[Source information — start]
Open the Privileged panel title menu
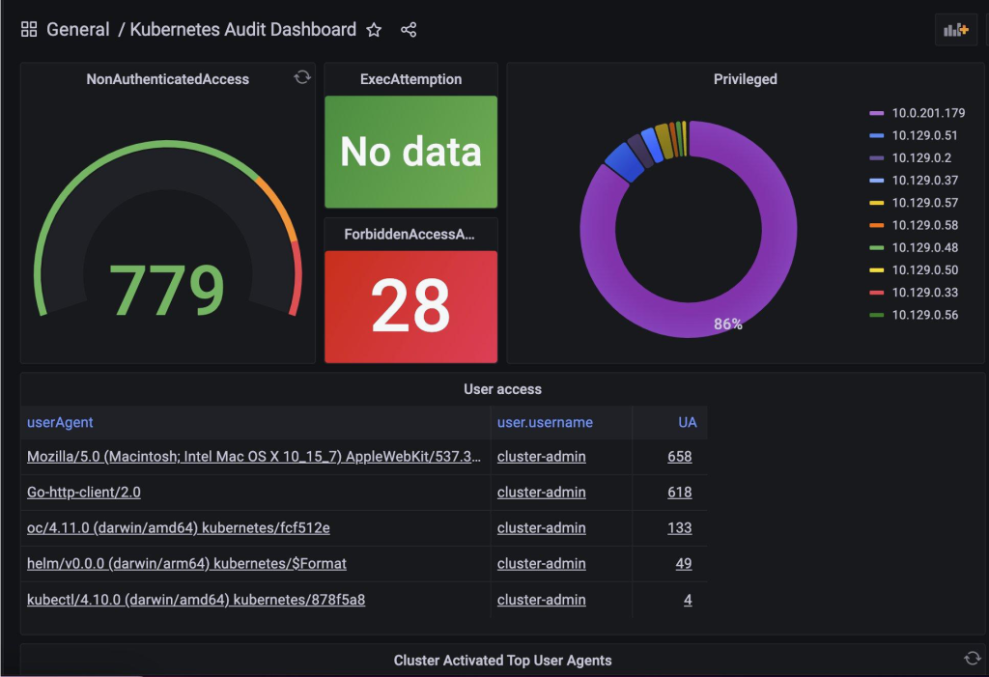This screenshot has width=989, height=677. coord(745,79)
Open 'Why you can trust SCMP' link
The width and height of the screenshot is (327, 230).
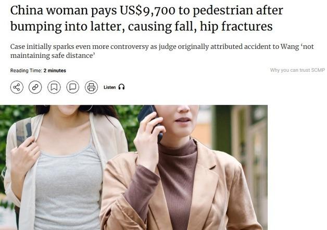297,70
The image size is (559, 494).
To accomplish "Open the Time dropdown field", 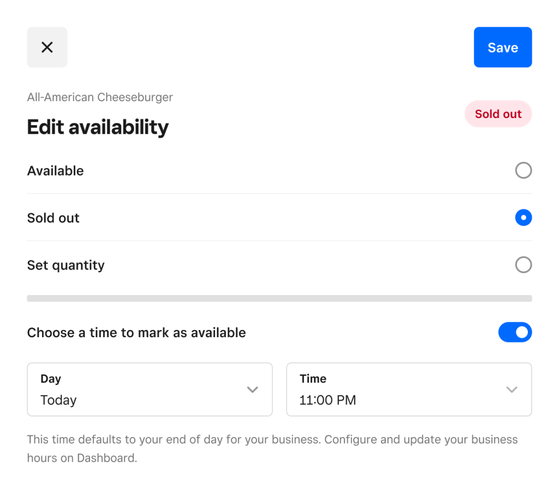I will (x=409, y=390).
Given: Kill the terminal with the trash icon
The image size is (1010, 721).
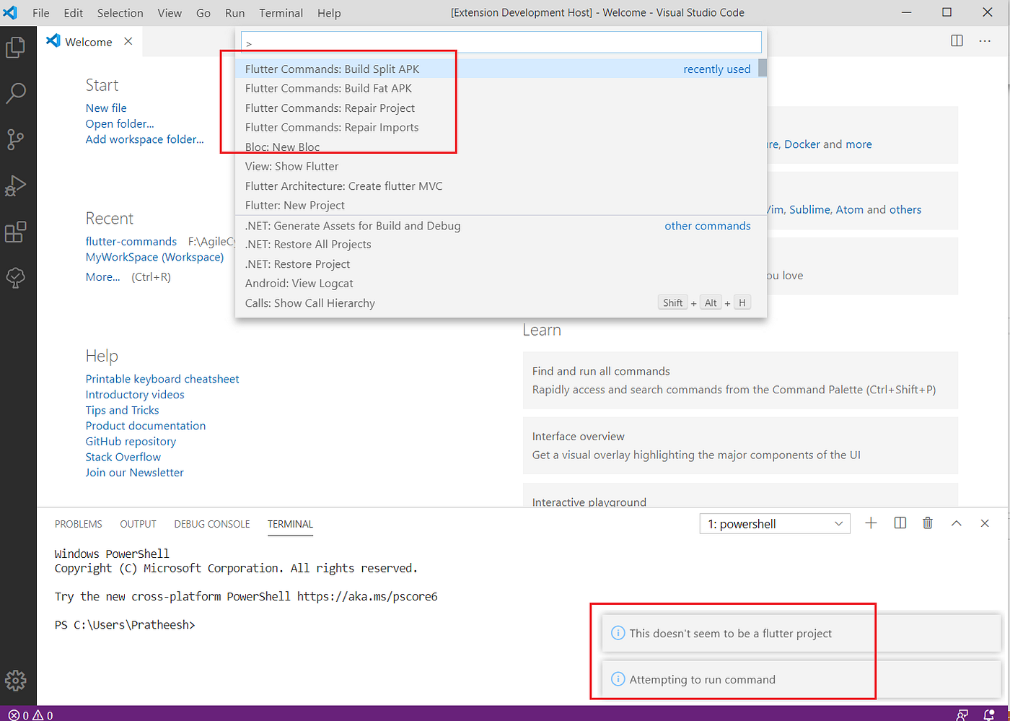Looking at the screenshot, I should pos(928,523).
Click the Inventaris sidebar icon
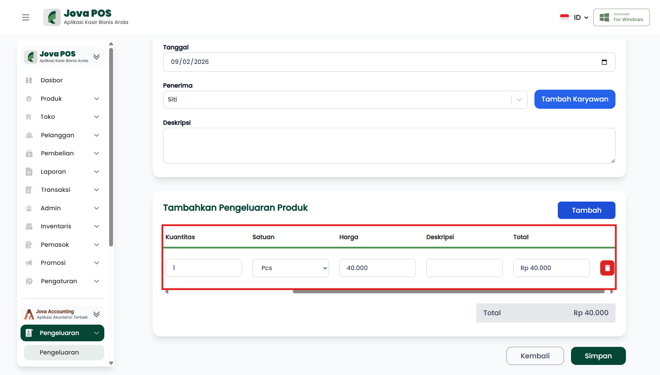The image size is (660, 375). coord(29,226)
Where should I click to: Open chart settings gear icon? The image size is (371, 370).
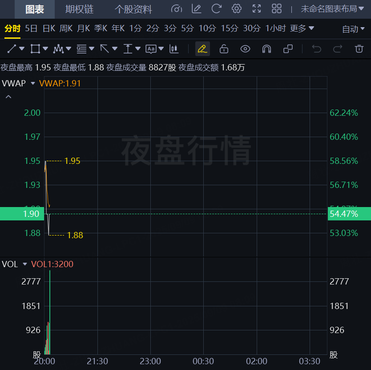click(x=237, y=8)
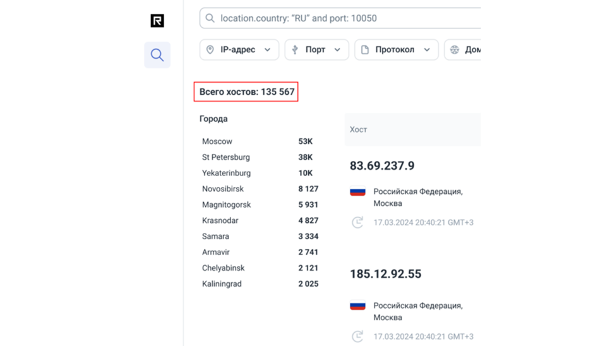The image size is (615, 346).
Task: Open host 83.69.237.9
Action: 382,166
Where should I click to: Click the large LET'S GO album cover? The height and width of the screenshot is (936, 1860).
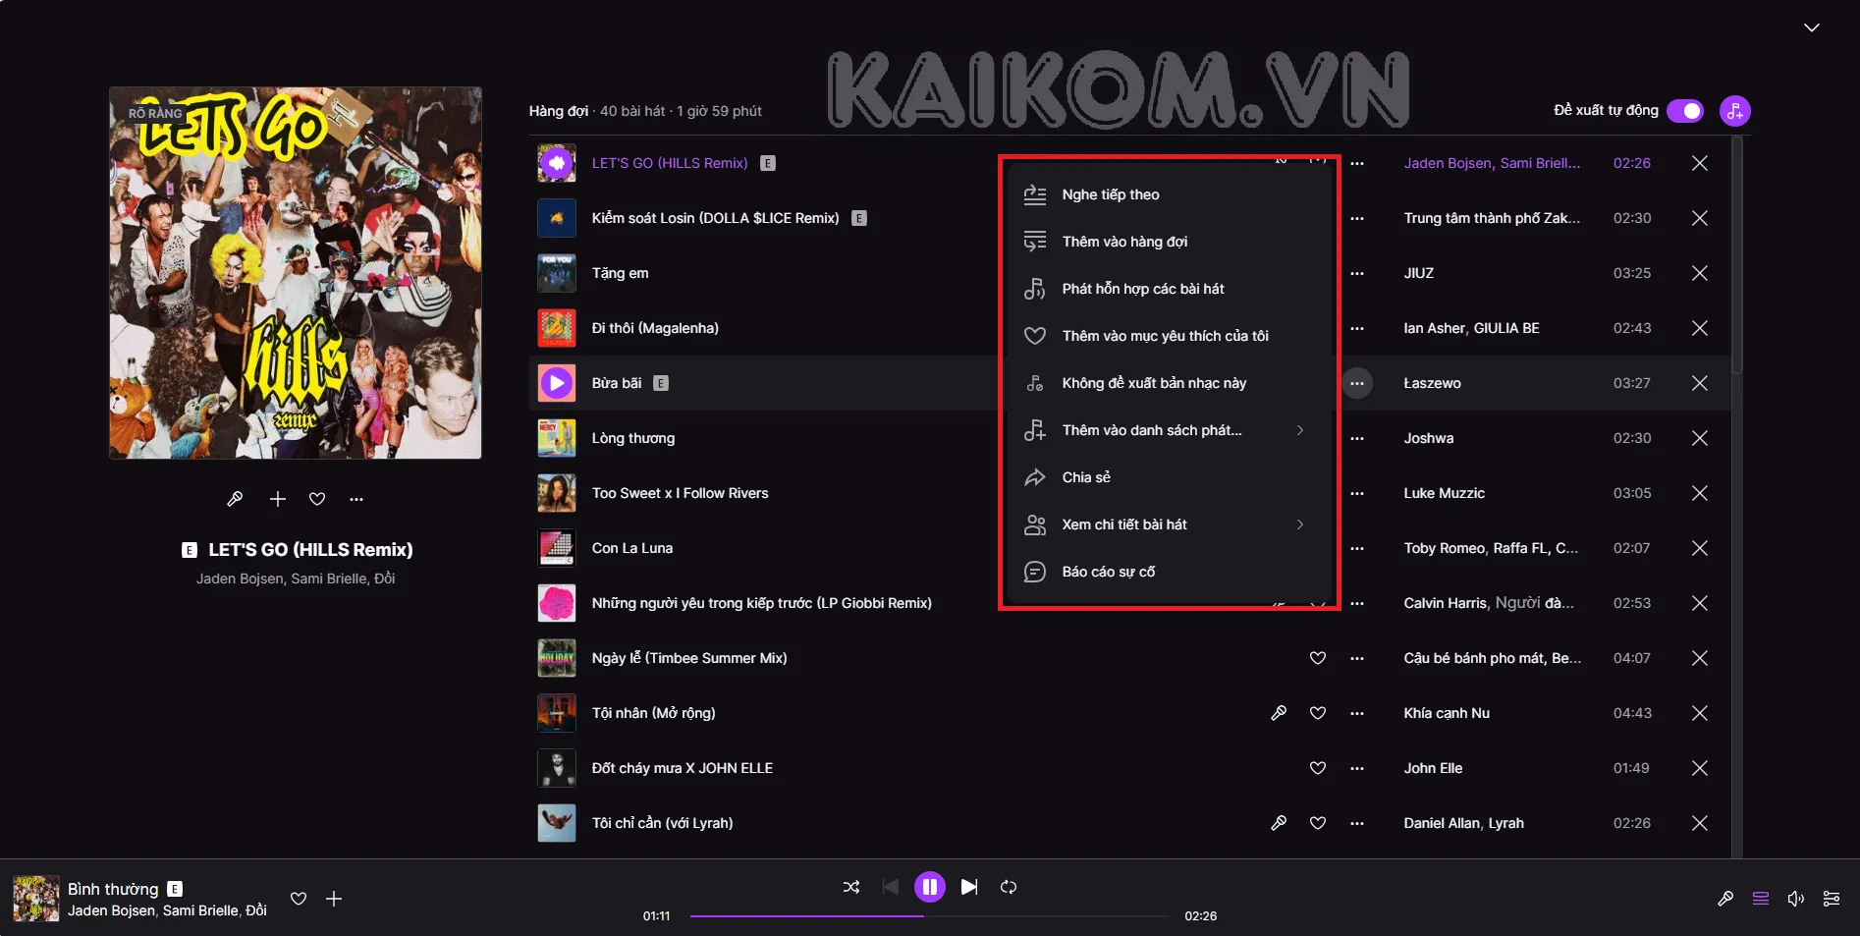tap(296, 273)
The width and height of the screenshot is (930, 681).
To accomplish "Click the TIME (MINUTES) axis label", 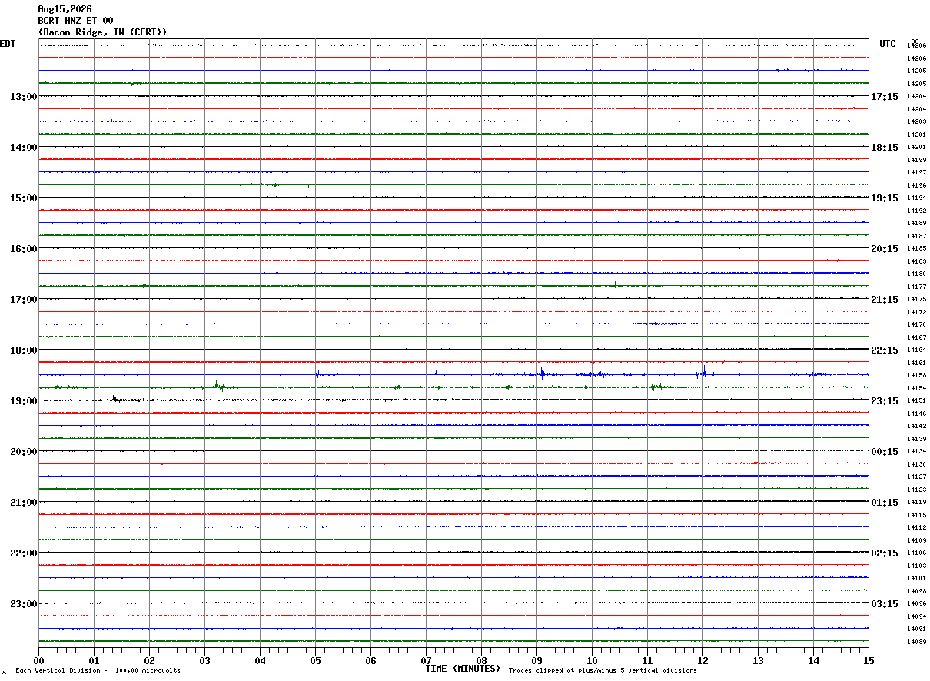I will (463, 669).
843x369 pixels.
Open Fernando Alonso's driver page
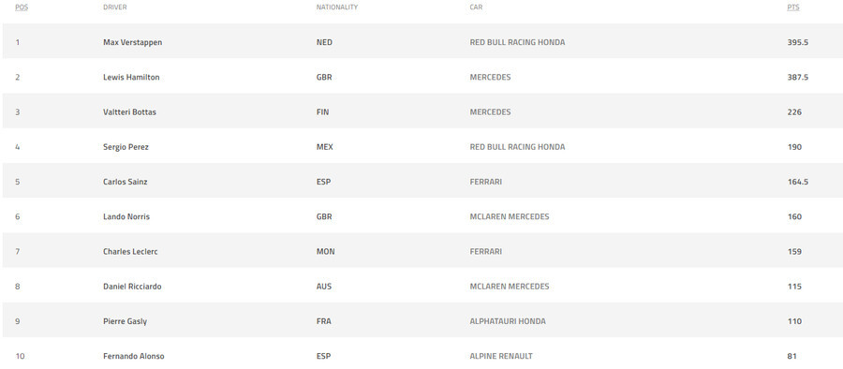tap(134, 356)
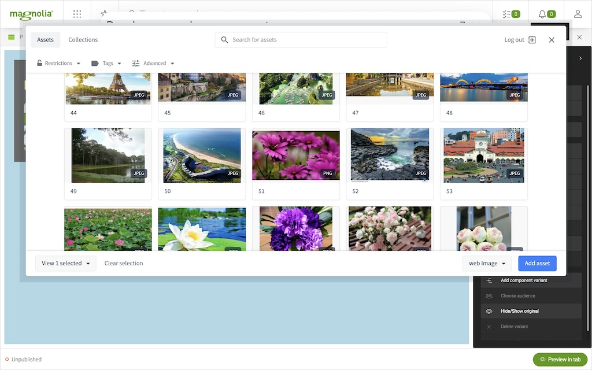
Task: Select the Assets tab
Action: coord(45,39)

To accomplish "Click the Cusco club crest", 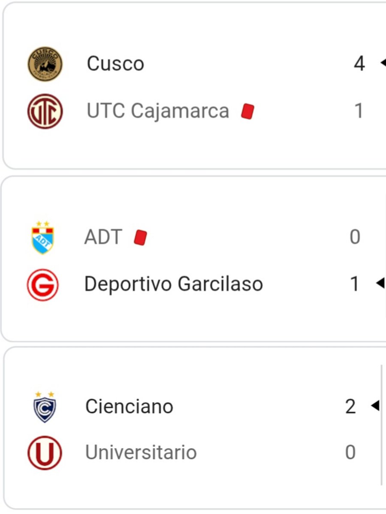I will point(45,64).
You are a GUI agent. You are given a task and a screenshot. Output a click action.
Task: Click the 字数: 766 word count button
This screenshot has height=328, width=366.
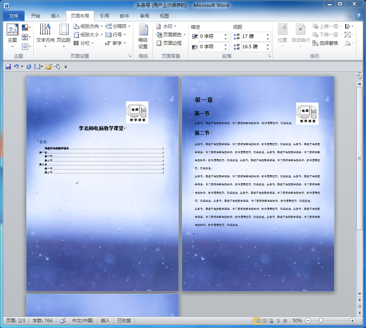[43, 321]
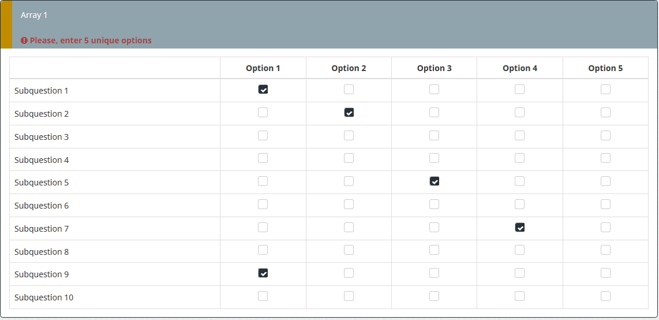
[Source information — finish]
Take the line that contains "You are a GUI" and all lines after it to the end of the material above, and copy them verbatim without any images.

You are a GUI agent. You are given a task and a screenshot. Output a click action.
Task: Click the 字数: 766 word count button
This screenshot has height=328, width=366.
[43, 321]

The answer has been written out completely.